▶ [Exercise goal]: Word for word, output the data that follows.

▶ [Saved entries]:
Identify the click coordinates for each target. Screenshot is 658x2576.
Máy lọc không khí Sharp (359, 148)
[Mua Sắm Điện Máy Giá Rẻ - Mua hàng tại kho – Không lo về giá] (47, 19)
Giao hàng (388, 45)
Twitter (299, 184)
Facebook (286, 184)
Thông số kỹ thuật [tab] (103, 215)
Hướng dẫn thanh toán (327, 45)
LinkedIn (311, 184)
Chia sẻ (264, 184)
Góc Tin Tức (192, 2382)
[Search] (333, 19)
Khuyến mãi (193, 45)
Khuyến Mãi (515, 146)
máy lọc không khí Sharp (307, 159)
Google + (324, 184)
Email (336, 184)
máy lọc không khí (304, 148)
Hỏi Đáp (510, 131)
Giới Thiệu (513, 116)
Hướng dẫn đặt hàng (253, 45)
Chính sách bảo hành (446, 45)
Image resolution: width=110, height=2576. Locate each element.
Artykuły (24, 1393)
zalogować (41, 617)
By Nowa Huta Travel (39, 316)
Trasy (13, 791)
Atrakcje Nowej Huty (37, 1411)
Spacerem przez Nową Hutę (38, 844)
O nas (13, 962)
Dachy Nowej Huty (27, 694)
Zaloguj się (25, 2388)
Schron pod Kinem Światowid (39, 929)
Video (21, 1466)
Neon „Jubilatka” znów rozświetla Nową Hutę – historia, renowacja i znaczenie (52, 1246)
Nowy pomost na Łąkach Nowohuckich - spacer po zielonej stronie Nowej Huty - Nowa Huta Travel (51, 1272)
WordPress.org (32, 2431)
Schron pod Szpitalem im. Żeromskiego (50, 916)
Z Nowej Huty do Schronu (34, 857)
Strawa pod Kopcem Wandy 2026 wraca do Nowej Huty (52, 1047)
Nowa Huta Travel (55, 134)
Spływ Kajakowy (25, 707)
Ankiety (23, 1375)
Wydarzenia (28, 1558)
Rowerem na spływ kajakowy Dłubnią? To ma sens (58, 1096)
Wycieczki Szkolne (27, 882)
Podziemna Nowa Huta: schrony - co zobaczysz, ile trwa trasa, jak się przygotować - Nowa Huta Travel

▶ [Solution]:
Identify the click coordinates for each target. Screenshot is 658x2576.
Máy lọc không khí Sharp (359, 148)
[Mua Sắm Điện Máy Giá Rẻ - Mua hàng tại kho – Không lo về giá] (47, 19)
Giao hàng (388, 45)
Twitter (299, 184)
Facebook (286, 184)
Thông số kỹ thuật [tab] (103, 215)
Hướng dẫn thanh toán (327, 45)
LinkedIn (311, 184)
Chia sẻ (264, 184)
Góc Tin Tức (192, 2382)
[Search] (333, 19)
Khuyến mãi (193, 45)
Khuyến Mãi (515, 146)
máy lọc không khí Sharp (307, 159)
Google + (324, 184)
Email (336, 184)
máy lọc không khí (304, 148)
Hỏi Đáp (510, 131)
Giới Thiệu (513, 116)
Hướng dẫn đặt hàng (253, 45)
Chính sách bảo hành (446, 45)
Image resolution: width=110, height=2576. Locate each element.
Artykuły (24, 1393)
zalogować (41, 617)
By Nowa Huta Travel (39, 316)
Trasy (13, 791)
Atrakcje Nowej Huty (37, 1411)
Spacerem przez Nową Hutę (38, 844)
O nas (13, 962)
Dachy Nowej Huty (27, 694)
Zaloguj się (25, 2388)
Schron pod Kinem Światowid (39, 929)
Video (21, 1466)
Neon „Jubilatka” znów rozświetla Nową Hutę – historia, renowacja i znaczenie (52, 1246)
Nowy pomost na Łąkach Nowohuckich - spacer po zielonej stronie Nowej Huty - Nowa Huta Travel (51, 1272)
WordPress.org (32, 2431)
Schron pod Szpitalem im. Żeromskiego (50, 916)
Z Nowej Huty do Schronu (34, 857)
Strawa pod Kopcem Wandy 2026 wraca do Nowej Huty (52, 1047)
Nowa Huta Travel (55, 134)
Spływ Kajakowy (25, 707)
Ankiety (23, 1375)
Wydarzenia (28, 1558)
Rowerem na spływ kajakowy Dłubnią? To ma sens (58, 1096)
Wycieczki Szkolne (27, 882)
Podziemna Nowa Huta: schrony - co zobaczysz, ile trwa trasa, jak się przygotować - Nowa Huta Travel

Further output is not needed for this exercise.